Source extract —
:::::

Their written testimonies of life and labor in the early years of
colonization of America attests to a culture that is still ascribed to, even
after hundreds of years. The
aspiring identity of American culture is one that is constantly evolving and in
constant semblance to the original model of dominant culture covenanted by
Puritan immigrants, characteristic of conventional family ideals, and whose
religious based roots can be traced back to the Exodus story of Hebrews who fled
Egypt for Canaan. Both groups were
nomadic in their search for a life of freedom upheld by a self-imposed set of
practices and covenants that formed their culture and their gender identity.
These models place an emphasis on core family values with a set of moral
logistics that inevitably require adjustment during the transition to and
survival of a progressive New World. The
models are an allegory for societal success, in that for a nation to work right,
the family must work right. The
Pilgrim story, like the Exodus story also reveals the formation of the
capitalistic competition, ever mindful of economic gain, apart from a solely
community structure, and is the basis of our current day model of dominant
culture success.
In William Bradford's narrative, Of
Plymouth Plantation 1620-1647, early
dominant culture America was formed out of settler's motivation for a preferred
religious choice. The Pilgrim
settlers of America represent a strong-willed community whose covenant to God is
similar to the Hebrews who fled Egypt where they were persecuted and enslaved.

:::::

Provided material —

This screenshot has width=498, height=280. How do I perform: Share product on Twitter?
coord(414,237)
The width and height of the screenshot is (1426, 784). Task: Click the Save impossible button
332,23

:::::

The problem — Reproduce the entire passage about the Pilgrims and the Exodus story, word for word.

Solved exercise —
Their written testimonies of life and labor in the early years of
colonization of America attests to a culture that is still ascribed to, even
after hundreds of years. The
aspiring identity of American culture is one that is constantly evolving and in
constant semblance to the original model of dominant culture covenanted by
Puritan immigrants, characteristic of conventional family ideals, and whose
religious based roots can be traced back to the Exodus story of Hebrews who fled
Egypt for Canaan. Both groups were
nomadic in their search for a life of freedom upheld by a self-imposed set of
practices and covenants that formed their culture and their gender identity.
These models place an emphasis on core family values with a set of moral
logistics that inevitably require adjustment during the transition to and
survival of a progressive New World. The
models are an allegory for societal success, in that for a nation to work right,
the family must work right. The
Pilgrim story, like the Exodus story also reveals the formation of the
capitalistic competition, ever mindful of economic gain, apart from a solely
community structure, and is the basis of our current day model of dominant
culture success.
In William Bradford's narrative, Of
Plymouth Plantation 1620-1647, early
dominant culture America was formed out of settler's motivation for a preferred
religious choice. The Pilgrim
settlers of America represent a strong-willed community whose covenant to God is
similar to the Hebrews who fled Egypt where they were persecuted and enslaved.